Abstract
The development of new, sensitive, and selective methods for pharmaceutical analysis is crucial for ensuring drug safety, efficacy, and quality by enabling precise detection and quantification of active pharmaceutical ingredients, impurities, and degradation products at trace levels. This thesis presents two spectrophotometric methods for the determination of omeprazole in pharmaceutical formulations based on the selective degradation of omeprazole.
The first method exploits the degradation of omeprazole under controlled conditions, followed by coupling of the degraded product with a diazotized compound (4-aminohippuric acid) to form a chromophoric complex. To establish a safe and environmentally friendly approach for the determination of omeprazole, all procedures were conducted at room temperature. Optimizations of degradation conditions and coupling reactions were thoroughly investigated, leading to a robust analytical technique with enhanced sensitivity and specificity. The resulting chromophoric complex exhibits a distinct absorbance peak at 410 nm, enabling accurate quantification of omeprazole concentration in the range of 1.6–56 mg/L and a determination coefficient of 0.9970 with relative standard deviations less than 0.9%, molar absorptivity 1.682×104 L/mol.cm, and Sandell’s sensitivity was 0.0205 μg/cm2. The proposed method was applied for the quantification of omeprazole in real samples with error values less than 3.0%. This method provides a reliable alternative for routine analysis of omeprazole in pharmaceutical formulations.
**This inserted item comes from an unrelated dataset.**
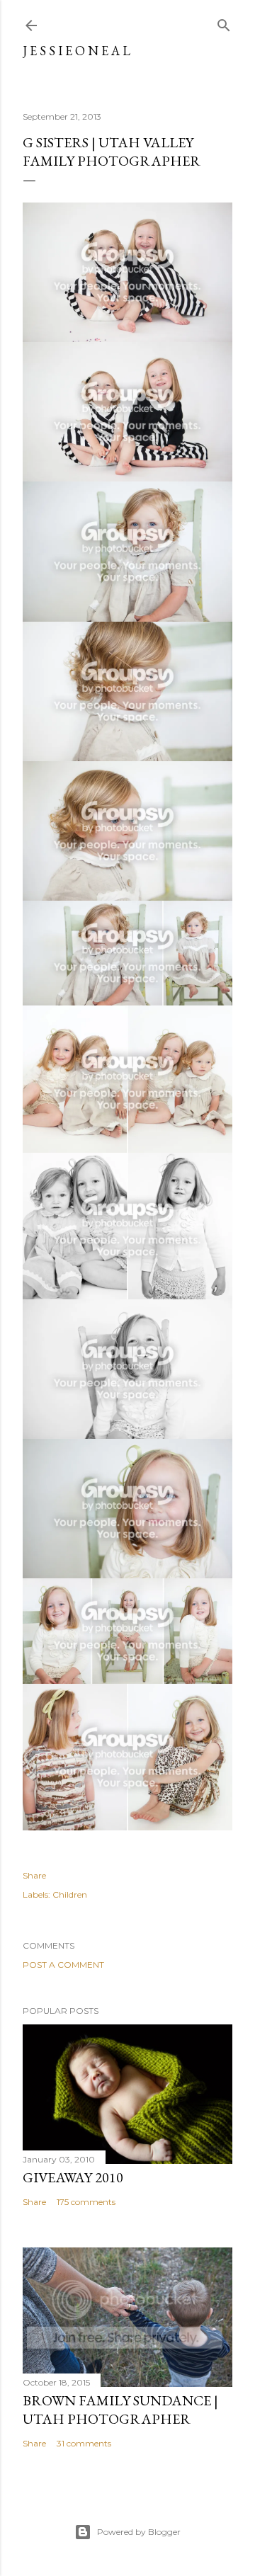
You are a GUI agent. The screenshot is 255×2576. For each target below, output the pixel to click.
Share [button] (34, 1875)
In the second method, magnesium oxide nanoparticles (MgO NPs) were synthesized via green synthesis using fig leaf extracts as the natural reducing agent. The characterized MgO NPs exhibited an average particle size of 24.3 nm and demonstrated dual functionality for photodegradation and selective spectrophotometric determination of omeprazole. Photocatalytic degradation of omeprazole using MgO NPs under UV irradiation produced an aromatic diamine intermediate, which was subsequently diazotized and coupled with phloroglucinol to form a spectrophotometrically detectable azo dye. The method showed excellent linearity over a 0.025-3.0 mg/L concentration range, with a high determination coefficient (0.9968). The method demonstrated superior sensitivity with a molar absorptivity of 7.62×10⁴ L/mol.cm, and Sandell’s sensitivity of 4.53 μg/cm². The limits of quantification and detection were 0.0772 mg/L and 0.025 mg/L, respectively. Validation studies have confirmed excellent precision and accuracy. The intra- and inter-day precisions showed RSD values of 2.08% and 1.21%, respectively. The recovery studies indicated high accuracy, with recovery percentages ranging from 95.33% to 99.20% across all tested concentrations. The suggested green synthesis approach provides an environmentally sustainable route for MgO NP production, while offering a highly sensitive, accurate, and precise analytical method for omeprazole determination, contributing significantly to green analytical chemistry practices.